#### Aim of the task
Count the lines in the records below that contain the string "Full", treating uppercase and lowercase letters as different, and give only that number.

Text and element pointing records
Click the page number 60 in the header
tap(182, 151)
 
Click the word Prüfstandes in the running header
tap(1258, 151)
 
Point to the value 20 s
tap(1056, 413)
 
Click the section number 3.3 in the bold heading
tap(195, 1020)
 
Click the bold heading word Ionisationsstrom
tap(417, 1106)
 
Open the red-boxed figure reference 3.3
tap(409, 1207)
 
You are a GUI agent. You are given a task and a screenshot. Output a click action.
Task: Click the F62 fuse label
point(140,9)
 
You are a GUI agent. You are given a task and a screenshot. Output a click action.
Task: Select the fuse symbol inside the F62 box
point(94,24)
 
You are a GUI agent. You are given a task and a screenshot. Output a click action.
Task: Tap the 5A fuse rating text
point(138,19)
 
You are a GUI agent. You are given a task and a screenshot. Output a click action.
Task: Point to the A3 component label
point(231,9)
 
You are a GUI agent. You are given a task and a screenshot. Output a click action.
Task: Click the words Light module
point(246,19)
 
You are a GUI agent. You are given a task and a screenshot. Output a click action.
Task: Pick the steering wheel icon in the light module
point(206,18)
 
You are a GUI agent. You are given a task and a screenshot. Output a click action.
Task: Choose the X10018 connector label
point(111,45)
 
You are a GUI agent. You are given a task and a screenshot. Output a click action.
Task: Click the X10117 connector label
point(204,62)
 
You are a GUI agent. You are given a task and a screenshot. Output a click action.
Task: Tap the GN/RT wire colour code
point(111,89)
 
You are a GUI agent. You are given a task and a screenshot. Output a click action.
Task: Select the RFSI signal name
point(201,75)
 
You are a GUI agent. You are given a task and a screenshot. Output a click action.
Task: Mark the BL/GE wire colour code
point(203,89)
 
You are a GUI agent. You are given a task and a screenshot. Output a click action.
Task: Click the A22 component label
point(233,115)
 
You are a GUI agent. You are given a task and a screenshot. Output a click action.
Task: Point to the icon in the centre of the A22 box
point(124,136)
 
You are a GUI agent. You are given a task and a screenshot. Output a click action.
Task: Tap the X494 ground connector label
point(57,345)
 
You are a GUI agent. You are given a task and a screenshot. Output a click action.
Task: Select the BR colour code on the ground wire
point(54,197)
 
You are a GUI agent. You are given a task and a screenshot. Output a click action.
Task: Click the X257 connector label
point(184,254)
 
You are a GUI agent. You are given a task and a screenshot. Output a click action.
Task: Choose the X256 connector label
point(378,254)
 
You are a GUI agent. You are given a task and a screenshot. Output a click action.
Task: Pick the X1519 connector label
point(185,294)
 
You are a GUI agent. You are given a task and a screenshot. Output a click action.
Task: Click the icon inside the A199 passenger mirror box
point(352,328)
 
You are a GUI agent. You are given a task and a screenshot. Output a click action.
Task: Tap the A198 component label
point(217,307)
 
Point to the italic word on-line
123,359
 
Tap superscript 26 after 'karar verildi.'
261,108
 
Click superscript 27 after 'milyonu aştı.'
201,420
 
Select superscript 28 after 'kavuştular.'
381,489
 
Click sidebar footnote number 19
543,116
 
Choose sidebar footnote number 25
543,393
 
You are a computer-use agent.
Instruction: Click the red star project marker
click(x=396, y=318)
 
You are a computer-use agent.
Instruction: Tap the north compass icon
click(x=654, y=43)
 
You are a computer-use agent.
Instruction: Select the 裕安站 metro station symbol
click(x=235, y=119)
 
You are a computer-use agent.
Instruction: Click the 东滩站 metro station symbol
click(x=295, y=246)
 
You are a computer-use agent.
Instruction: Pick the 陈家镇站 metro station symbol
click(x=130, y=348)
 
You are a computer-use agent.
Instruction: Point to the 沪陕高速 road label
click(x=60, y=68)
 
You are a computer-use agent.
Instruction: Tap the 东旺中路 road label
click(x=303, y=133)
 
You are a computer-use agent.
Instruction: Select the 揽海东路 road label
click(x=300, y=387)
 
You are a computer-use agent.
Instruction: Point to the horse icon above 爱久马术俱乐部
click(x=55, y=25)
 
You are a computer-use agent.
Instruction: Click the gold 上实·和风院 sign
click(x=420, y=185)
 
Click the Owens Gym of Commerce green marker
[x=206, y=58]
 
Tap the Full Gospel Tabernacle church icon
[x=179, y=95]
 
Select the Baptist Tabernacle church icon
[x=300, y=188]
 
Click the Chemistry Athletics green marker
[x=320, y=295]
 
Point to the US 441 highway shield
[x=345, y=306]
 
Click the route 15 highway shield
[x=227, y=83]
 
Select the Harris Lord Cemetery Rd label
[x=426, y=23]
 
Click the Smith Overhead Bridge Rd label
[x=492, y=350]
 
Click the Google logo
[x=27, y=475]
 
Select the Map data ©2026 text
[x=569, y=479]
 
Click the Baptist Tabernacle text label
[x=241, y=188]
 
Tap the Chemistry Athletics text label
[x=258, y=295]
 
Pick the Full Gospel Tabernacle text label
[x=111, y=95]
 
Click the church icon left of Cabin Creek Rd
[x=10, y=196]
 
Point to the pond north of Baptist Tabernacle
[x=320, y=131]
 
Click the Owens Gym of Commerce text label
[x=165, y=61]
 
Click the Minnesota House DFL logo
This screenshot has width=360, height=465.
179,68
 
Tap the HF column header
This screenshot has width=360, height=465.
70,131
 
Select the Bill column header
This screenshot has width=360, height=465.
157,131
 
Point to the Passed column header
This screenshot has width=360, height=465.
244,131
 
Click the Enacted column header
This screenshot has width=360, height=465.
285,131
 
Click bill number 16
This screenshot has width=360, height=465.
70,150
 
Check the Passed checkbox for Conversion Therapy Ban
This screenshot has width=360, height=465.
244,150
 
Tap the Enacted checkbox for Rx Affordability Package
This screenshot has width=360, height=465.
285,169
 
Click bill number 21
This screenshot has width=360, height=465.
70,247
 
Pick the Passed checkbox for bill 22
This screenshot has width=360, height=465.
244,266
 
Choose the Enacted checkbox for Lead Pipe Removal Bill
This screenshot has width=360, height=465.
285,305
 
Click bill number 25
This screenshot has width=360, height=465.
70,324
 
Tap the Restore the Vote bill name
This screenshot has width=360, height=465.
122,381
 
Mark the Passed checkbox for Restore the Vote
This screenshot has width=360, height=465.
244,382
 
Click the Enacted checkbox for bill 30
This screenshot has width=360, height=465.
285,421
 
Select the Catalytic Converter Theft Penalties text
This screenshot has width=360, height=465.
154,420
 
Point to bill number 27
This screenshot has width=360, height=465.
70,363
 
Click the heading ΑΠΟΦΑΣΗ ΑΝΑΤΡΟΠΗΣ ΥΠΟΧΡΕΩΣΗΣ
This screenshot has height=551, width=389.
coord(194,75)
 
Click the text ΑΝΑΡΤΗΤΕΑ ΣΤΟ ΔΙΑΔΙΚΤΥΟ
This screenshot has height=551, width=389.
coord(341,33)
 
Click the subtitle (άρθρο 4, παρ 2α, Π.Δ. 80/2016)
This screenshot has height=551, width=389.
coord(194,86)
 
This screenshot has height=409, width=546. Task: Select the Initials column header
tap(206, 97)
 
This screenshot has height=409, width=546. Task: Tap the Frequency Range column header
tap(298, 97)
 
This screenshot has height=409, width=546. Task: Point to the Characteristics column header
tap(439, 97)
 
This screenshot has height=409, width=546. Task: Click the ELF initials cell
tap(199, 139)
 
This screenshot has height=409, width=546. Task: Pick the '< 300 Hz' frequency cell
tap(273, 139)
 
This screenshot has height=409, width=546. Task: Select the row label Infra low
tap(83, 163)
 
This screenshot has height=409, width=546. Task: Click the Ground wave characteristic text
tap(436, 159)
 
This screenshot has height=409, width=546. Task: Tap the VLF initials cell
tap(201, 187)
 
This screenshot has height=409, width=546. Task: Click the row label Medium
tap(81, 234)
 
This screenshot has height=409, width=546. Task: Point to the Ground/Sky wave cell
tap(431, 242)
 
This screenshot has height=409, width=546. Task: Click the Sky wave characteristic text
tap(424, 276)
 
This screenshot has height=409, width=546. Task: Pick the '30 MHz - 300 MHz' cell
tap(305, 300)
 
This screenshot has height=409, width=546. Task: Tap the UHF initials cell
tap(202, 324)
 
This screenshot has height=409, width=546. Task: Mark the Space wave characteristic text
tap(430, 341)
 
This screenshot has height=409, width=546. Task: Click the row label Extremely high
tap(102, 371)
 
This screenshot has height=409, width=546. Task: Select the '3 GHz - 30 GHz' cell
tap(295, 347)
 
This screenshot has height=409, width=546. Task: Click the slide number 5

#### Written response
2